Oleg Atamanenko
In the post I describe how we did migration of Service CIDR Blocks in the fleet of our kubernetes clusters in production without downtime.
Note: This is a copy of my blog post published in Zendesk Engineering on medium
At Zendesk, we started our Kubernetes journey in September 2015, shortly after version 1.0 was publicly available. At the time of v1.0 not much information was available and we didn’t have a lot of experience, so some configuration choices that made sense four years ago have had to be reconsidered as the years went by.
Our clusters have seen multiple potentially disruptive migrations in production. For example in 2018, we changed the CNI implementation from flannel to AWS VPC CNI Plugin, in 2019 we migrated our etcd installation from v2 to v3 data format, and most recently we performed a Service CIDR Block migration across our live production clusters.
When we originally provisioned clusters we assumed having ClusterIPs in different clusters allocated from the same CIDR Range block would be fine since Service ClusterIPs are only resolvable in-cluster, and therefore we would be conserving valuable private IPv4 network space. So, each of our clusters was configured using the same RFC 1918 private CIDR block for service ClusterIPs.
Since that time hyper-growth in both the scale of our infrastructure and adoption of our Kubernetes platform at Zendesk has led us to consider spreading related microservices across multiple clusters, connected by service mesh technology. Clearly, having the same ClusterIP assigned to different services across clusters had downsides for service discovery and routing that needed to be fixed.
Testing quickly showed that changing the --service-cluster-ip-range flag
on the API Server would not be enough. Existing services would continue to use the old ClusterIPs, whereas kube-proxy would no longer populate IPTables rules for these services, whose old ClusterIPs would then be outside of the configured range. Beyond this, we found that ClusterIPs are immutable. In order to update them each service would need to be deleted and recreated to pick up it’s new IP, thus creating a short but unacceptable service interruption in production.
To overcome these issues, we performed a few rounds of research and tried different approaches for migration.

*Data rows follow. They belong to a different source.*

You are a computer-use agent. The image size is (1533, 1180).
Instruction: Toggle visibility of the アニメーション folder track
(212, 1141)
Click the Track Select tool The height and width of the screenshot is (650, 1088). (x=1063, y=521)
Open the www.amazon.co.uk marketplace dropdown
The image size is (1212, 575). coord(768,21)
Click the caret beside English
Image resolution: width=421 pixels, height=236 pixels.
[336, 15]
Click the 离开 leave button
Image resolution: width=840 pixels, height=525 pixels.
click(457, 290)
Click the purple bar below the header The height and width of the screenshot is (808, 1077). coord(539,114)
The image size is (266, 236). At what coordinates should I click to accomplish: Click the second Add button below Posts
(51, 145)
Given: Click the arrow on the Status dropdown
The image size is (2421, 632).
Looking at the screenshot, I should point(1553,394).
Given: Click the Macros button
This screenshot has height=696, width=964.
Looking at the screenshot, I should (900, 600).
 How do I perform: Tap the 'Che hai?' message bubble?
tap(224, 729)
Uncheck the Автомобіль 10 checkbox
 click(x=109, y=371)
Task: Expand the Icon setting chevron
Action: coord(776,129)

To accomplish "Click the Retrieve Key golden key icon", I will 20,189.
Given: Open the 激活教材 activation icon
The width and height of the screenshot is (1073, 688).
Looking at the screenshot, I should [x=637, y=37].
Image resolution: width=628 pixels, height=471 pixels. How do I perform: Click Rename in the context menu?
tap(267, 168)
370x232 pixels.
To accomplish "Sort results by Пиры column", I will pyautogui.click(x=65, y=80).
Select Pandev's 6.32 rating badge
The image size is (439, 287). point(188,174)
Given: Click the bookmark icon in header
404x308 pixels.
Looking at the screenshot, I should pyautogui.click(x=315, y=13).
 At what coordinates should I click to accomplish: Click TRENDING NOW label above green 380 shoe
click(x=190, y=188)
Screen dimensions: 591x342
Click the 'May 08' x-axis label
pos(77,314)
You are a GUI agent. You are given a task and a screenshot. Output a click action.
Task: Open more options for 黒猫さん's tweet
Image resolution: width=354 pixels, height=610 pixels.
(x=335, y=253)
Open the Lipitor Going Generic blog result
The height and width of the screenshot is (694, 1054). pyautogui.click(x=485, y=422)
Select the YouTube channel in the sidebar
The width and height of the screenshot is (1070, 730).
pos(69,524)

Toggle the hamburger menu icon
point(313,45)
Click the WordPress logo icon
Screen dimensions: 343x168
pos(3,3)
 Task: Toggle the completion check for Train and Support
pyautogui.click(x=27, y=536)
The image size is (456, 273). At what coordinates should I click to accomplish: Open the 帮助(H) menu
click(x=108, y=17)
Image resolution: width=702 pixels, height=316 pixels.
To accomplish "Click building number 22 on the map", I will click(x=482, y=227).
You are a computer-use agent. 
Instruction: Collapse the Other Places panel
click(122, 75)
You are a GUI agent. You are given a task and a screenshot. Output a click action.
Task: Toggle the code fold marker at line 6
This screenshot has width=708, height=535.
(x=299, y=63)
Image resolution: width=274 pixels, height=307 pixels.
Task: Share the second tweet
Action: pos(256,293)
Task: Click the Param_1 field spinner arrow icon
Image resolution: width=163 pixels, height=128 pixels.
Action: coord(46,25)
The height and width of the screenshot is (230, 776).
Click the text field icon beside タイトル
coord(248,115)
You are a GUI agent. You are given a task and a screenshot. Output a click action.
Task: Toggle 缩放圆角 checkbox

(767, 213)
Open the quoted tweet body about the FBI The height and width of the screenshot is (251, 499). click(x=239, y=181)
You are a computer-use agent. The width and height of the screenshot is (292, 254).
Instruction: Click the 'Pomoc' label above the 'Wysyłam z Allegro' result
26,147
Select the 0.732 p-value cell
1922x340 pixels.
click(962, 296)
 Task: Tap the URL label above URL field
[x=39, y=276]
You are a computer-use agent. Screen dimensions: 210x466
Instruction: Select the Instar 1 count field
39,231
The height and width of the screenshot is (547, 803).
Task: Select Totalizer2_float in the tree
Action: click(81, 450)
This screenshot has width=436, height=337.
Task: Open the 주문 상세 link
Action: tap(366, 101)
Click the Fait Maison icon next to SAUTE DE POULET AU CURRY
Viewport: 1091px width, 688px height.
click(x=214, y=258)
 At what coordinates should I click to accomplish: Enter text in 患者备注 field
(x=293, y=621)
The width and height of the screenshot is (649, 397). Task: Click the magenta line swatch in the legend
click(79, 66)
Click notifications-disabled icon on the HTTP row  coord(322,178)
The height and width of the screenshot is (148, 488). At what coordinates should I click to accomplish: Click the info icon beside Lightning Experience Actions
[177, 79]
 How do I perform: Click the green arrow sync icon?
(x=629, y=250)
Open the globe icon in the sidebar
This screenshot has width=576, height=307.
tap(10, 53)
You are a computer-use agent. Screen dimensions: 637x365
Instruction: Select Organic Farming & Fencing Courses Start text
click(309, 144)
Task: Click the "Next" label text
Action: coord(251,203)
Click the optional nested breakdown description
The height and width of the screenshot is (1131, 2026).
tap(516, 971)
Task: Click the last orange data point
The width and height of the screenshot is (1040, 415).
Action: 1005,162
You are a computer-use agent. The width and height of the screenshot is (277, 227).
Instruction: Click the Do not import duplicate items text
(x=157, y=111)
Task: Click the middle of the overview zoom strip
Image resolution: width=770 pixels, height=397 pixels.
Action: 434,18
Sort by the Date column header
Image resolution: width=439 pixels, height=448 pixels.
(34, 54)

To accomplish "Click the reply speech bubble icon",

We had a brainstorming session and identified several options that might work out:
Finally, we outlined the following migration procedure:
With that in place, we started to test the migration in our staging infrastructure and found a few other issues:
During testing of the migration in our staging clusters, the migration would sometimes fail with an error indicating there are no free Cluster IPs available. After some digging in the kubernetes codebase, we found that there is a RangeAllocation object that stores a bitmap of used IP Addresses in the block, and if Service CIDR changes, the data becomes invalid and causes issues when new ClusterIP is allocated. So, we updated the migration procedure to stop the kube-controller-manager and remove the RangeAllocation object from etcd after confirming it wouldn’t cause any other issues.
When we changed the service CIDR range, we needed to reissue certs used by Kubernetes API Servers. The new certs would need to include the ClusterIP address of the kubernetes.default.svc.cluster.local
from the new Service CIDR range. However, to generate those certs we would need to know ahead of time which IP from the new CIDR block would be assigned to the Kubernetes service. So, our migration utility ensured that Kube API Server would get the first IP address from the configured Service CIDR range and we update code that requests certificates to follow the same logic.
After hosting pre-mortem meetings and performing the migration back and forth several times in staging we were confident that we could proceed to production. We deemed this change to be high risk in its nature, so we need to take extra precautionary steps. We worked with our Incident Management team and requested a maintenance window to perform the migration. To further reduce potential impact, we integrated the migration utility with an internal system to look up the criticality tier of the services, so that we could perform the migration for the less critical services first, before moving on to increasingly visible services. From a technical perspective, the migration steps were the following:
With all preparation done, we sent out our notification to customers, adjusted our timeframes a bit to meet their needs, and blocked a few weekends to perform the rollout in production. Thanks to detailed planning and preparation, we were able to complete our migration across all production clusters without even the smallest blip in QoS for Zendesk customers. This paved the way for cross-cluster service mesh, extending Kubernetes Service IP lookups and routing across cluster boundaries at Zendesk.